In the first case the dependency value is overwritten with “afterok: <NUOVO JOBID>”, while in the second case it is completely removed.
During the implementation of this feature in your workflow, it is necessary to remember that the dependence between the Jobs is based solely on their status and not on quality of the data produced. Furthermore, there is no guarantee that the Jobs that have satisfied their dependencies are executed immediately, since they have anyway to compete with the other Jobs in the cluster, for the computational resources.
- The allocations
This last feature consists in submitting a Job to “reserve” computational resources for a certain amount of time, in order to avoid competition with the other Jobs in the cluster. Allocations are usually used to make short tests aimed at debugging (of a script for a non-interactive Job or of an application) or to check the validity of an input file before running a longer simulation.
To create an allocation you need to use the salloc command as shown below:
salloc --partition=<CODA> --nodes=<NUM SERVER> --ntasks=<NUM CORE> --mem=<MB RAM> --time=<HH:MM:SS> --begin=<HH:MM:SS> --no-shell &
As you can see, many of the options in this command are similar to those of srun and sbatch. To these must be added –no-shell , which avoids occupying the entire Job with an interactive terminal.
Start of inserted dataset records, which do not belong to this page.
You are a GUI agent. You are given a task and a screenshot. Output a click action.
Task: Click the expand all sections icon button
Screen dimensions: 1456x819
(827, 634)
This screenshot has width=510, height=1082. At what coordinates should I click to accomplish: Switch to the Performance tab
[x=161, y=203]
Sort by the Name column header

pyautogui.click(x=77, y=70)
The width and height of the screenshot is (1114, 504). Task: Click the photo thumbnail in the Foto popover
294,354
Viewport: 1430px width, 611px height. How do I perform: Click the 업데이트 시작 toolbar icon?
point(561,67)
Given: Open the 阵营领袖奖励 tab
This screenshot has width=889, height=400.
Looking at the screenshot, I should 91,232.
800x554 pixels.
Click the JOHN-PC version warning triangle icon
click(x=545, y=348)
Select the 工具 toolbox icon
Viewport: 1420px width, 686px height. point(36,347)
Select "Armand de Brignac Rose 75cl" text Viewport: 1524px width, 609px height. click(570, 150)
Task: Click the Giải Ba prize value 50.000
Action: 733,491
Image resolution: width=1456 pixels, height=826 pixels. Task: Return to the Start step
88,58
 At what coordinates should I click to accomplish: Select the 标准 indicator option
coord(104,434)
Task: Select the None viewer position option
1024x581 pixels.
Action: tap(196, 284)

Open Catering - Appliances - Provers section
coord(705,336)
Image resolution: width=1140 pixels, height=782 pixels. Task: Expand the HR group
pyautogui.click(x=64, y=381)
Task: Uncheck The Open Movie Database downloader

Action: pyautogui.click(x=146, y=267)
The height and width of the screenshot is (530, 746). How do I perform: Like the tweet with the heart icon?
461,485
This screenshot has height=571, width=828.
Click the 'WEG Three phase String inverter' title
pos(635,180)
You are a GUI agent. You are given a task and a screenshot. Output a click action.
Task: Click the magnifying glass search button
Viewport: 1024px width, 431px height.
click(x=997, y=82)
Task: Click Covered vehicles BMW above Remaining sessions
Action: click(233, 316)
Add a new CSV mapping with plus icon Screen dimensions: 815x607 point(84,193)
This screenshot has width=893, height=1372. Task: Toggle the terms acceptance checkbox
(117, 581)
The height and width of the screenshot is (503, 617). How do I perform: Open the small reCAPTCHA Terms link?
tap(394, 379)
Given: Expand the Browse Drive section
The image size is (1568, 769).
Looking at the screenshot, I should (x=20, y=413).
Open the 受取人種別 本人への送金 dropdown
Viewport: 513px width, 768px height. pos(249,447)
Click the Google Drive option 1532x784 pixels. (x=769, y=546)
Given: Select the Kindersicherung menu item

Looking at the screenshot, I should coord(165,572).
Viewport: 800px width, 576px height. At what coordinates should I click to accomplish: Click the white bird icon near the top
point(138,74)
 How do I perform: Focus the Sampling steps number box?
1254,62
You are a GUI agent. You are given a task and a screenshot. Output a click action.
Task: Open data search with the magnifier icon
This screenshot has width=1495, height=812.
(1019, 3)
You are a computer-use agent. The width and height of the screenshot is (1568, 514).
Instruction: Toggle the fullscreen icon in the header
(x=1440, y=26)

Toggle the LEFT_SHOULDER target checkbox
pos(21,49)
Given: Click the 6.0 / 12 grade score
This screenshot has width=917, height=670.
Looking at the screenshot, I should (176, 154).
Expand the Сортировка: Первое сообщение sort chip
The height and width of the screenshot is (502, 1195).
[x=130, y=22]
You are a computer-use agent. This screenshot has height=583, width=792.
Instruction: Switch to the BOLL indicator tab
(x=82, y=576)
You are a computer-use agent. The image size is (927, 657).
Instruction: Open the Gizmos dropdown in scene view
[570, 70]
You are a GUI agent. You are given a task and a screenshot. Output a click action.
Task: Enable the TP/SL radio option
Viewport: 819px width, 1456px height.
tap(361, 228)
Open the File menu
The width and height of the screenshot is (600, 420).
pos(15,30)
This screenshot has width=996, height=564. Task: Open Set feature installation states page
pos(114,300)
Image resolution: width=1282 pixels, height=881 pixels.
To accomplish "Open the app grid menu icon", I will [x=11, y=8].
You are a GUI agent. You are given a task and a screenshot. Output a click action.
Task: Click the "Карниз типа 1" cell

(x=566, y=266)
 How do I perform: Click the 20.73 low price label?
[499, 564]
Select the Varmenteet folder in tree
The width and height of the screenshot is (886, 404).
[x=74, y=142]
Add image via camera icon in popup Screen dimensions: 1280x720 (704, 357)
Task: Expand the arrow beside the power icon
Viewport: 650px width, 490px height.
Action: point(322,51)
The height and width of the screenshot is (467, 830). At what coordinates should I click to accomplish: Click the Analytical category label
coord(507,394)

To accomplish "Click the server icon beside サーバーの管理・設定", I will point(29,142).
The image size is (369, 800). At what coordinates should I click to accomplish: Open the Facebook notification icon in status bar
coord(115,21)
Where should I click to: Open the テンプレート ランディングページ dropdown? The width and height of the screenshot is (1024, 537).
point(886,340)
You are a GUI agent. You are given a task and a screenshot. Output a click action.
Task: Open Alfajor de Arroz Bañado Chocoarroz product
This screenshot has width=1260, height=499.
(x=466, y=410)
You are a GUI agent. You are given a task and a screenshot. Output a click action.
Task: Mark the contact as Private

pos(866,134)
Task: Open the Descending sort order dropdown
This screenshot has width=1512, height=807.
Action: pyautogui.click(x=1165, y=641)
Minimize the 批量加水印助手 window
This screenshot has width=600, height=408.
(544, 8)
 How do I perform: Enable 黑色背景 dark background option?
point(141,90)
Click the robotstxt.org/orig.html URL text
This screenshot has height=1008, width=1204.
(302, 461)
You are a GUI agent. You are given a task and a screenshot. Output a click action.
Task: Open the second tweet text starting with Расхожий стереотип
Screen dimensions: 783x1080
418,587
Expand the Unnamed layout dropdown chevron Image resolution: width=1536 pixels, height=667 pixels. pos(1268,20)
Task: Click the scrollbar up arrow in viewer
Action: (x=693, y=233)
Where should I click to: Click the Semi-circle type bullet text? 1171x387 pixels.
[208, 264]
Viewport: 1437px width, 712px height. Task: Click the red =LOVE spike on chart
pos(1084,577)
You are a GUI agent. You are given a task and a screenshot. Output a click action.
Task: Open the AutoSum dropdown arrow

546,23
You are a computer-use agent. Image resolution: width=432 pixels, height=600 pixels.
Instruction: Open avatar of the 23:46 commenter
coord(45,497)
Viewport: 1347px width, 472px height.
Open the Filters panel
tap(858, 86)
Another option that I consider very useful in this area is –begin which indicates the moment after which the Job can be executed. This allows you to adjust the execution of the Job to your availability on the calendar. In the event that your available time is particularly limited, you can use the –deadline option to indicate a time limit beyond which it is no longer necessary to make the allocation. Slurm will automatically delete it from the queued Jobs.
Once the Job is running, the user can request the “reserved” resources using the –jobid option of srun:
srun --nodes=<NUM SERVER> --ntasks=<NUM CORE> --mem=<MB RAM> --jobid=<JOBID_ALLOCAZIONE> test.sh
Within an allocation, more than one step srun can be performed at a time, provided that the total number of resources requested does not exceed those “booked”.
It is good practice to indicate a maximum time limit for the use of an allocation, in order not to leave computational resources unnecessarily “reserved” for long time. It should also be considered that an allocation must still compete with the other Jobs in the cluster to obtain the required resources, therefore it is not guaranteed that it will start at the time indicated in the –begin option.
Among all the software in HPC clusters, Slurm and the other resource managers almost certainly have the primacy for being the least user-friendly. However, I hope that the information I have provided you in this article can help you relieve the daily stress caused by this forced coexistence… and why not, increase the efficiency of your Jobs by making the most of all the automatisms I have illustrated to you. Having said that, I just have to wish you a more peaceful and profitable day!